| 25 Ottobre 2011
Il presidente della Sezione vitivinicola di Confagricoltura Veneto, Christian Marchesini, mette in guardia i produttori di Prosecco dai rischi che può comportare un’espansione indiscriminata dell’offerta
Le cifre del Prosecco, il prodotto di maggior successo commerciale della prestigiosa enologia veneta, fanno girare la testa anche agli astemi. Come ricorda il presidente dei viticoltori della Confagricoltura regionale, Christian Marchesini, infatti, si tratta della prima DOC italiana, che impegna quest’anno, soltanto nel Veneto, una superficie di circa 13 mila ettari per una produzione di 1 milione e 650 mila ettolitri;
Tuttavia, osserva Marchesini, di troppo successo si può anche morire ed è bene che i produttori ne siano consapevoli. Nel 2012, infatti, il tanto sbandierato sorpasso del Prosecco sullo Champagne in termini di bottiglie immesse in commercio (rispettivamente 353 milioni contro 320) può anche preludere ad un eccesso di offerta certamente poco favorevole alla valorizzazione del prodotto.
Nel 2014, inoltre, mette in guardia il presidente dei viticoltori di Confagricoltura Veneto, andrà in produzione tutta la superficie a Prosecco in Veneto e in Friuli, pari a circa 20 mila ettari complessivi. C’è da chiedersi che effetto provocherà sul prezzo del prodotto l'immissione sul mercato di una quantità così ingente, calcolabile sui 3 milioni di ettolitri, di cui 2,5 veneti; e se non sia concreto il rischio di una svalutazione del Prosecco sul piano della qualità, dell’immagine, della quotazione commerciale. Per queste ragioni, va rivolto un caldo invito ai viticoltori perché riflettano bene, soppesando i pro e i contro, prima di piantare ancora Glera, il vitigno da cui si ricava il Prosecco.

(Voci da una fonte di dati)
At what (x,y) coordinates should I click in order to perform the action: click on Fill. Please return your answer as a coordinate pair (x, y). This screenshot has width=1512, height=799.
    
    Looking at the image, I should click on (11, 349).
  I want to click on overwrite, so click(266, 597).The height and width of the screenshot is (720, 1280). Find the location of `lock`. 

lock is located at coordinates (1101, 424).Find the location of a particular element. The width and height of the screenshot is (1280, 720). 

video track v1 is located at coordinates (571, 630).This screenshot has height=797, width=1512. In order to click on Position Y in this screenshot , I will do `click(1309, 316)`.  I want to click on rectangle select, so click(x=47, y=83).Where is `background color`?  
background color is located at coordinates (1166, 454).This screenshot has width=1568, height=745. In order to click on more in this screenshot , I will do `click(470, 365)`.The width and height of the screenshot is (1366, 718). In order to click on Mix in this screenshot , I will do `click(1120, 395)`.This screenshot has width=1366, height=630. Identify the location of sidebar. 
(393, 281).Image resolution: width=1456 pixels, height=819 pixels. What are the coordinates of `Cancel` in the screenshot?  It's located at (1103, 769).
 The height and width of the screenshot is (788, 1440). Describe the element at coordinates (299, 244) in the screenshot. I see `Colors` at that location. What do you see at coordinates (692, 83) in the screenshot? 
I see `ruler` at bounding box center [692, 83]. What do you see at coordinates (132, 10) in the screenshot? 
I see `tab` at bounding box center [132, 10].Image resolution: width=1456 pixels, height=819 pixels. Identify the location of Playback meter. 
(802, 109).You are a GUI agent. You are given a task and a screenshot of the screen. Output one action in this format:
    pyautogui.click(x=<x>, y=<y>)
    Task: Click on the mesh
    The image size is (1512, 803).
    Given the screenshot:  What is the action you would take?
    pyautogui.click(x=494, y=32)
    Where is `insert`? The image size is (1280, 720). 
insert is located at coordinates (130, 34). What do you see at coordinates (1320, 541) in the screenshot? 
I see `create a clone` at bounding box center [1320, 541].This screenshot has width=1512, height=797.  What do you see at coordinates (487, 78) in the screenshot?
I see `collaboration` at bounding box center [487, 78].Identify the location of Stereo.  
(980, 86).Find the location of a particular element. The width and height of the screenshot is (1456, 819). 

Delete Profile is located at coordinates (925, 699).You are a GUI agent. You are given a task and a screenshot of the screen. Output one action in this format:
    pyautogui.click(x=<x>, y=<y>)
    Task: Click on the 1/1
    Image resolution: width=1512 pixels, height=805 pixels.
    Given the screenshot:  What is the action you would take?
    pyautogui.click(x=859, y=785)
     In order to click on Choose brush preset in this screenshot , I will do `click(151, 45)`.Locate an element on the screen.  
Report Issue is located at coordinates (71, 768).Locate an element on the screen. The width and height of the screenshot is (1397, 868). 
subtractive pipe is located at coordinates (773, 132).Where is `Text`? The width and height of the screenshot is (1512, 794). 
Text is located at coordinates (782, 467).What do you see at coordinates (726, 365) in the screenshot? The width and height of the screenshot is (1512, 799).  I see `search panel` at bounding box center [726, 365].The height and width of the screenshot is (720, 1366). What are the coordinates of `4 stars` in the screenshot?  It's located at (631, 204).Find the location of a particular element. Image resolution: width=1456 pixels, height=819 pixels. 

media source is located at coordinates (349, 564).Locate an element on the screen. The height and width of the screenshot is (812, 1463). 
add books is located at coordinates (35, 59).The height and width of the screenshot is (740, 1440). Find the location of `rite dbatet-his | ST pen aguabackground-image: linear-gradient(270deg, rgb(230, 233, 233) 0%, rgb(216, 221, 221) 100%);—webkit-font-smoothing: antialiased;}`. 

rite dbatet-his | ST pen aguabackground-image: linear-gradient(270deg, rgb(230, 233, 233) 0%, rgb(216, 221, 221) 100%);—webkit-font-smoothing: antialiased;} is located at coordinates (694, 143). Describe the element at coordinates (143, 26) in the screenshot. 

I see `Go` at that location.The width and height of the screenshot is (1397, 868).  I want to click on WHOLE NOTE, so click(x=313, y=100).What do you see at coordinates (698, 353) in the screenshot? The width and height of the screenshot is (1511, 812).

### Problemi da risolvere
1. Secondo l'articolo sul Prosecco, perché Marchesini invita i viticoltori a riflettere prima di piantare altra Glera? Rispondi in una-tre frasi.
2. Estrai dall'articolo sul Prosecco il passo compreso tra "Nel 2014, inoltre, mette" e "ricava il Prosecco.", estremi inclusi.
L'elenco qui sopra è materiale separato rispetto all'articolo.

### Le risposte
1. Nel 2014 entrerà in produzione tutta la superficie a Prosecco di Veneto e Friuli, circa 20 mila ettari, con circa 3 milioni di ettolitri da immettere sul mercato. Resta da capire quale effetto avrà una quantità così ingente sul prezzo. C'è anche il rischio concreto di una svalutazione del Prosecco sul piano della qualità, dell'immagine e della quotazione commerciale.

2.
Nel 2014, inoltre, mette in guardia il presidente dei viticoltori di Confagricoltura Veneto, andrà in produzione tutta la superficie a Prosecco in Veneto e in Friuli, pari a circa 20 mila ettari complessivi. C’è da chiedersi che effetto provocherà sul prezzo del prodotto l'immissione sul mercato di una quantità così ingente, calcolabile sui 3 milioni di ettolitri, di cui 2,5 veneti; e se non sia concreto il rischio di una svalutazione del Prosecco sul piano della qualità, dell’immagine, della quotazione commerciale. Per queste ragioni, va rivolto un caldo invito ai viticoltori perché riflettano bene, soppesando i pro e i contro, prima di piantare ancora Glera, il vitigno da cui si ricava il Prosecco.